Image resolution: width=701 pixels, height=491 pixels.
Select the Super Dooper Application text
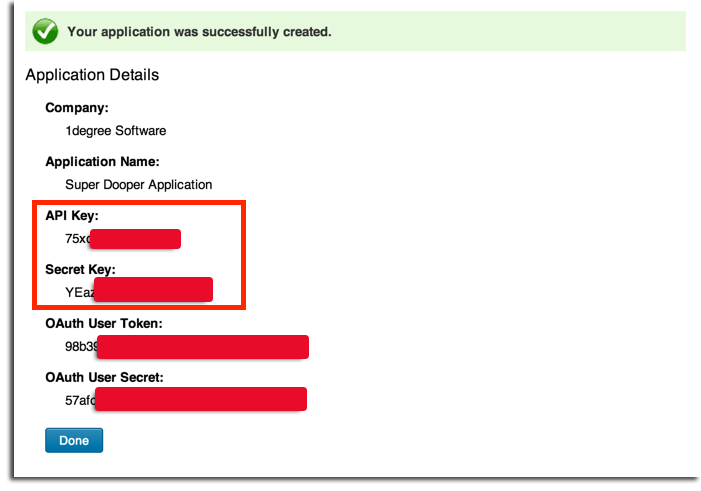[x=139, y=184]
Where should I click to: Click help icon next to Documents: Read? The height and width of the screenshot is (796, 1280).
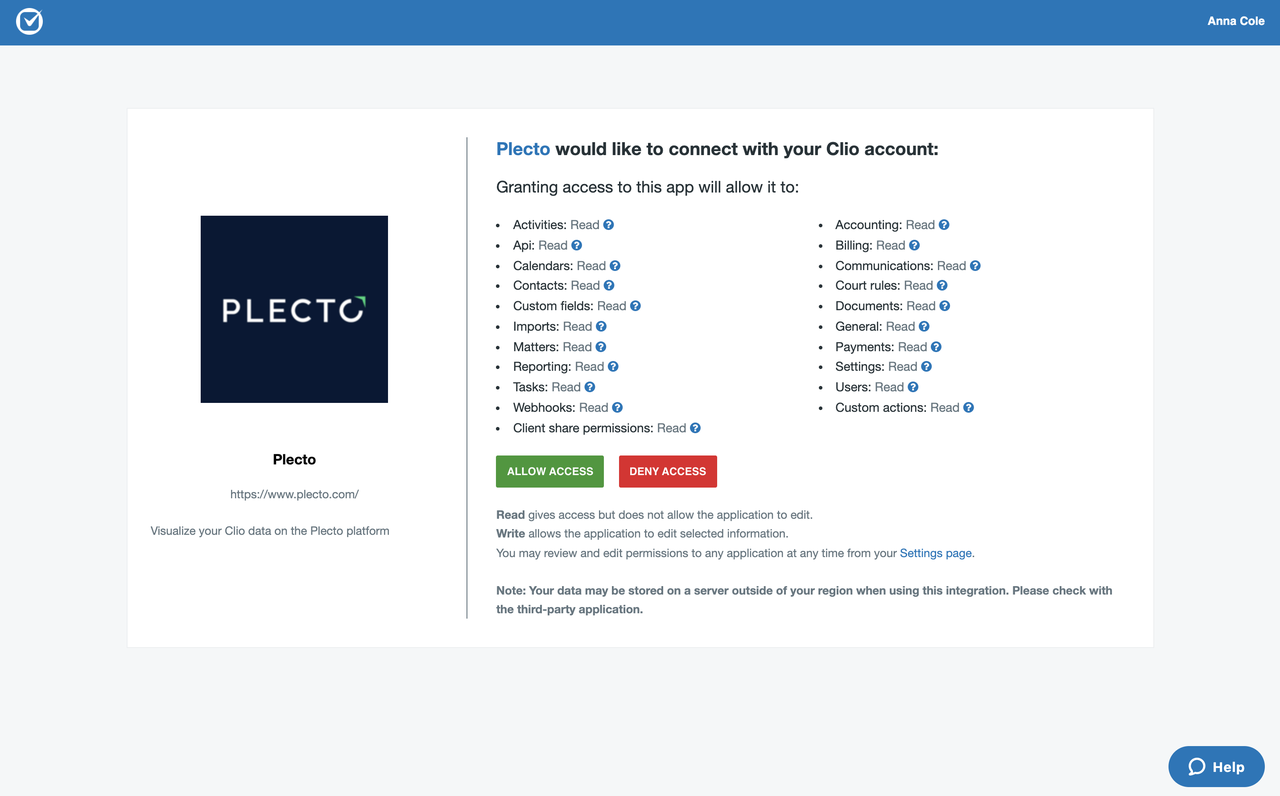click(x=945, y=306)
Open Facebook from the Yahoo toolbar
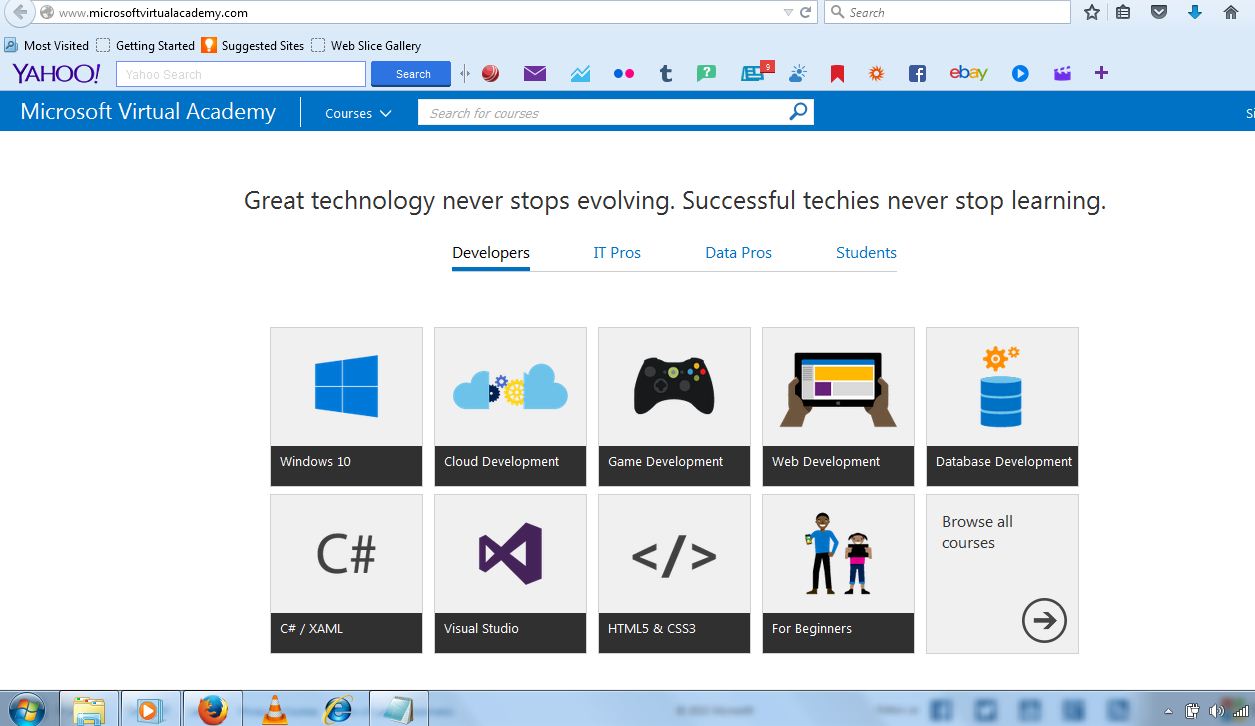1255x726 pixels. click(x=916, y=72)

-------

### [EXERCISE]
Take the listing above and print it exactly, apart from the pictures.

### [ANSWER SPACE]
Image resolution: width=701 pixels, height=491 pixels.
Select the Super Dooper Application text
[x=139, y=184]
Where should I click to: Click help icon next to Documents: Read? The height and width of the screenshot is (796, 1280).
click(x=945, y=306)
Open Facebook from the Yahoo toolbar
1255x726 pixels. click(x=916, y=72)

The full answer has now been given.